В Испанию мы отправились ранней весной, к Пасхальной неделе были уже в Толедо, а вернулись зимой. Я понимаю, что поразило Вас в южном великолепии. Когда, миновав грустные равнины Кастилии и поля Ла-Манчи, мы ступили на земли Андалусии, для меня открылась совсем особенная, новая щедрость природы. Здешние нравы и обычаи, пляски на площадях, живописность нарядов гитан, пение, кастаньеты и гитара, простота и гордость, томность и огонь в глазах, презрение и любовь, об этом бесполезно рассказывать, это нужно увидеть и понять. А вот соборы Испании, после совершенных германских образцов, показались мне лишенными строгой стройности, изящества.

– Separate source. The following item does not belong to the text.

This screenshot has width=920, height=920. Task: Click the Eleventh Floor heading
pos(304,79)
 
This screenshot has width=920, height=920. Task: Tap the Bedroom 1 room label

Не сразу я смог оценить смешение римского, готского и мавританского, древние синагоги, крещенные в христианство, европейские храмы с образами и мавританскими арками подковой, где сошлись арабские и латинские надписи, смешались Восток и Запад. Не сразу смог я понять эту особую красоту.

С нетерпением жду рассказа о великом художнике Эль Греко, имени которого я даже не слышал, хотя, мне казалось, Толедо обошел вдоль и поперек. Я хорошо помню кафедральный собор с величественными сводами, полный статуй, картин и позолоты. Помню бесценную резьбу хор с бесчисленными, тщательно отделанными фигурками людей, зверей и деревьев, от которых пестрит в глазах, сокровища ризницы, камень со следами ног Богородицы. Но истинной драгоценностью я назвал бы мраморное изваяние Мадонны с младенцем. Она стоит, как живая, не позирует, лицо простое, доброе, слегка наивное, с полудетской улыбкой, в линии носа есть что-то неправильное. Это не идеальная красота, какой в действительности не встретишь, не классическая строгость, какая влечет холодность. Подобная женщина могла жить на земле. Никогда не видел такого полного и художественного воплощения, разве что в произведениях Мурильо. Его женские лица, несмотря на свою идеально-дивную красоту, живые. Жду Вашего письма об Эль Греко. Я не заметил его картин, должно быть, потому, что на них не указал Павел Феофилович, ведь я всего лишь слепок со своего воспитателя. Эстетическое понимание изящных искусств, всякого рода художественное развитие, начитанность и общее образование – все от него. Меня увлекает красота искусств, и я к ней отзывчив, но всю жизнь был в значительной степени погружен в свою зоологию, так что Вы должны простить мою не слишком большую осведомленность…»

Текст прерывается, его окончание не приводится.